TASK BRIEF:
Each line below must be reproduced exactly, though the pictures are to be dropped.

»»

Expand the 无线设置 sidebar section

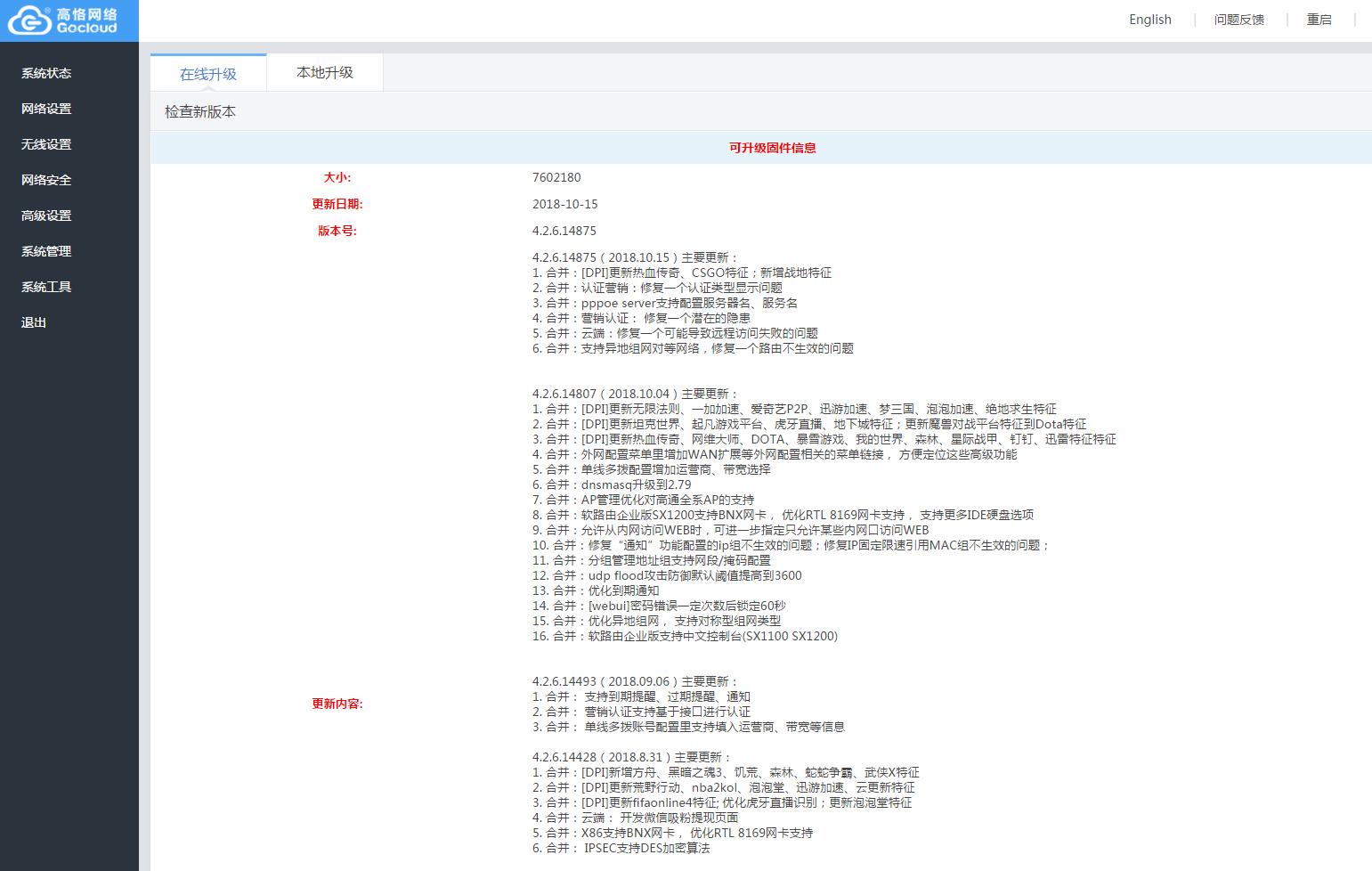[x=46, y=144]
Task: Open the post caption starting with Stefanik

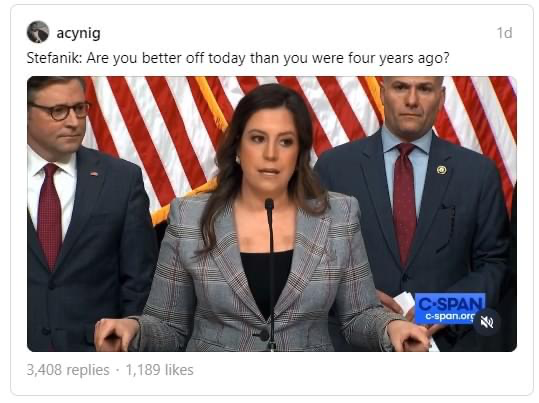Action: (238, 58)
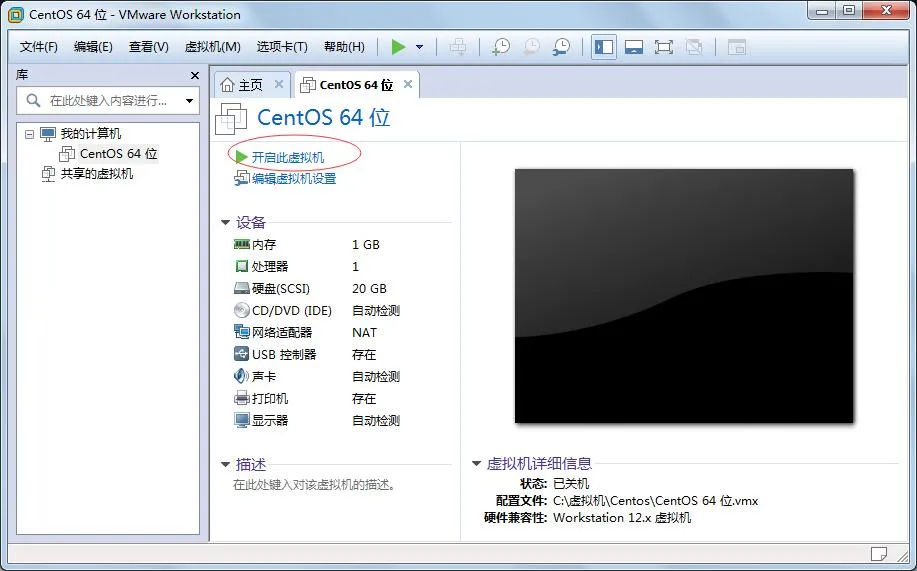917x571 pixels.
Task: Click the CD/DVD (IDE) device icon
Action: pos(242,310)
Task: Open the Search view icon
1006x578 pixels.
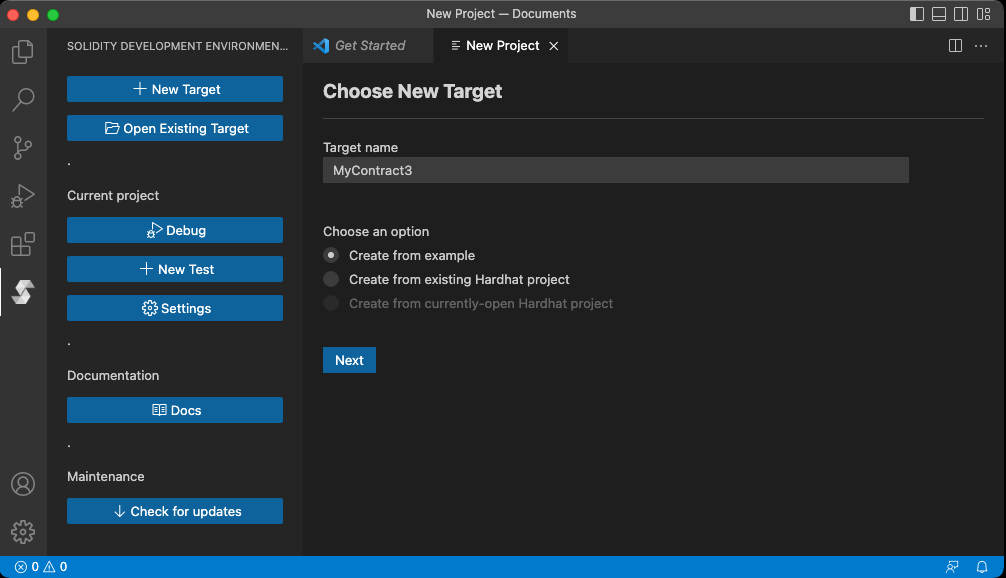Action: click(x=23, y=100)
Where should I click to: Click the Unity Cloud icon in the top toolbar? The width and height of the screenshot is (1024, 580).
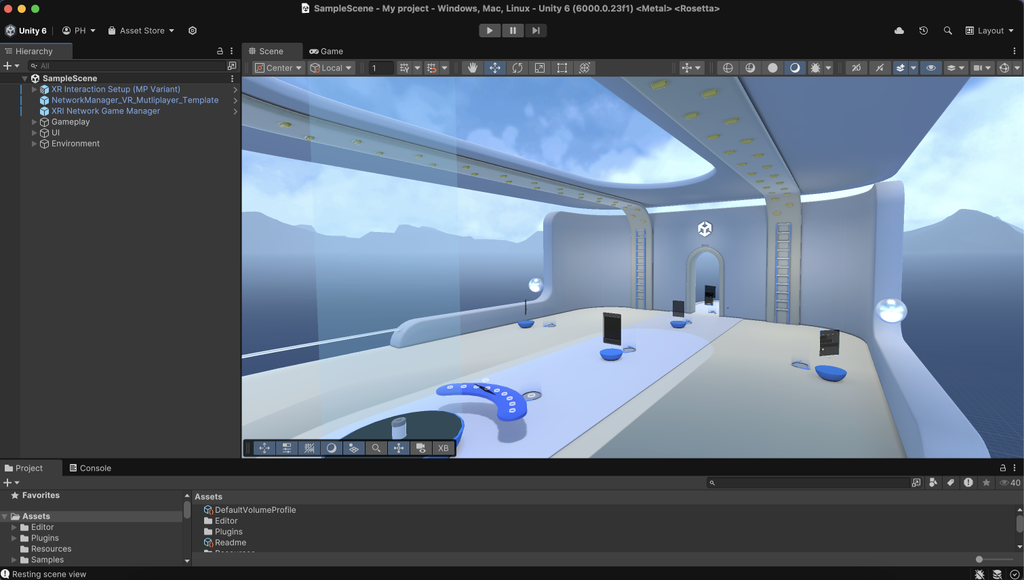click(901, 31)
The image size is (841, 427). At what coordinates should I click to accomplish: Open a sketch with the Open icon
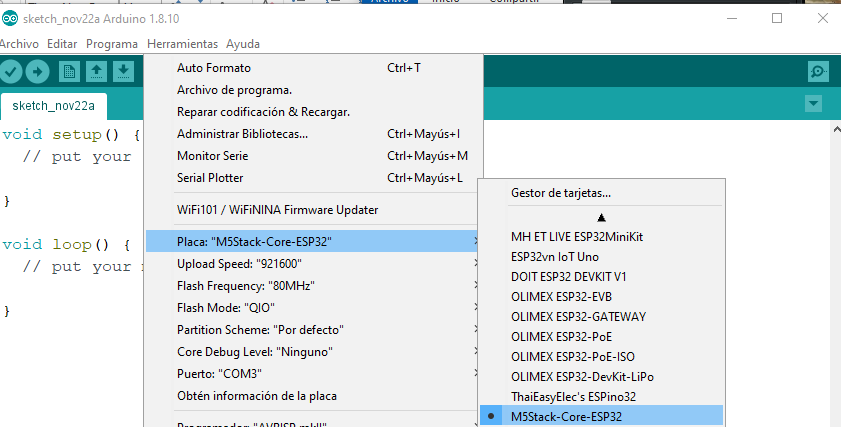coord(96,71)
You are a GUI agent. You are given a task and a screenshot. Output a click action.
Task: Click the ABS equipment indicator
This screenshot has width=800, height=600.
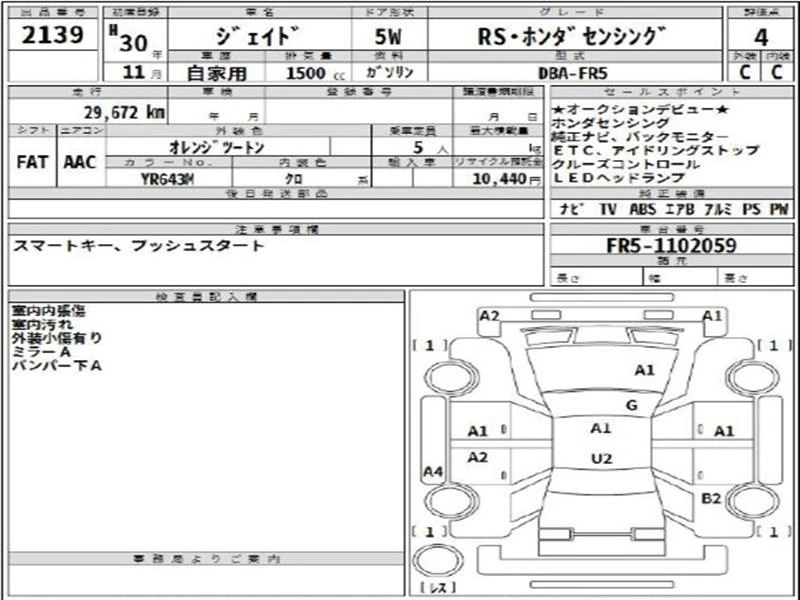[642, 209]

««

TASK ANSWER:
Expand the 无线设置 sidebar section

[x=46, y=144]
Task: Open the post caption starting with Stefanik

Action: (238, 58)
917x571 pixels.
Task: Click the CD/DVD (IDE) device icon
Action: pos(242,310)
Task: Open the Search view icon
1006x578 pixels.
Action: click(x=23, y=100)
Where should I click to: Click the Unity Cloud icon in the top toolbar? The width and height of the screenshot is (1024, 580).
click(901, 31)
The image size is (841, 427). At what coordinates should I click to accomplish: Open a sketch with the Open icon
coord(96,71)
You are a GUI agent. You are given a task and a screenshot. Output a click action.
Task: Click the ABS equipment indicator
This screenshot has width=800, height=600.
[642, 209]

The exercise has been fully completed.